### TASK ITEM
Using the material below, tally each line with the string "accomplish" and report only the total.

### DATA FOR THIS TASK ###

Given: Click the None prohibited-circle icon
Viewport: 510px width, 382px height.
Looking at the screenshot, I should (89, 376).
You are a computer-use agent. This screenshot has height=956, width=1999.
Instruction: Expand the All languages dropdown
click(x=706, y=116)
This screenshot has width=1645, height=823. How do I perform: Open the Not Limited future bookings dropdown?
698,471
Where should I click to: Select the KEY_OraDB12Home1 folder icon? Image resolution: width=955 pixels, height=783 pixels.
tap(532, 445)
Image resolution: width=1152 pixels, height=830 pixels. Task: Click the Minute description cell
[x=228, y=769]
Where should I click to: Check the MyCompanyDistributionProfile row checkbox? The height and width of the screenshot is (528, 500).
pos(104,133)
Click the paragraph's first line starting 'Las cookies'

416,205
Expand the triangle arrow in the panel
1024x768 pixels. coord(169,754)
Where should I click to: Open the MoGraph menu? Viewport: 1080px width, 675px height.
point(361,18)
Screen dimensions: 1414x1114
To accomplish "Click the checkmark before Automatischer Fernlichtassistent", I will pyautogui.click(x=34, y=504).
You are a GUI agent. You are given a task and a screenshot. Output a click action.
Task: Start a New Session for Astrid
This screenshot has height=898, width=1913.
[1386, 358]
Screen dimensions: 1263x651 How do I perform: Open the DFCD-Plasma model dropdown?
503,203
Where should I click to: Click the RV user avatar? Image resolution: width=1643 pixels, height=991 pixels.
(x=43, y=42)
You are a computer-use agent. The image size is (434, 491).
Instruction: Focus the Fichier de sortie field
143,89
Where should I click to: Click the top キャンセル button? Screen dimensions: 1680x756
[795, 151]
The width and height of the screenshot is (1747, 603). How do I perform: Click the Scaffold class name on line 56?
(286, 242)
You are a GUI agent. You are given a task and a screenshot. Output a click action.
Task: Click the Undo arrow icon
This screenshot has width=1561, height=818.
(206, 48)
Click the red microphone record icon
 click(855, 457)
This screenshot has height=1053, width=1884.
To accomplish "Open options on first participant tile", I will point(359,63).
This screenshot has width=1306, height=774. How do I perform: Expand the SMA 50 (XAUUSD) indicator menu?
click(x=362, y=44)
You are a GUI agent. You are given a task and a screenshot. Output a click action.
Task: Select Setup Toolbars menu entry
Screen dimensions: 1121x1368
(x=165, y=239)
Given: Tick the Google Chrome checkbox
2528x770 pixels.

###

### ANSWER BELOW
2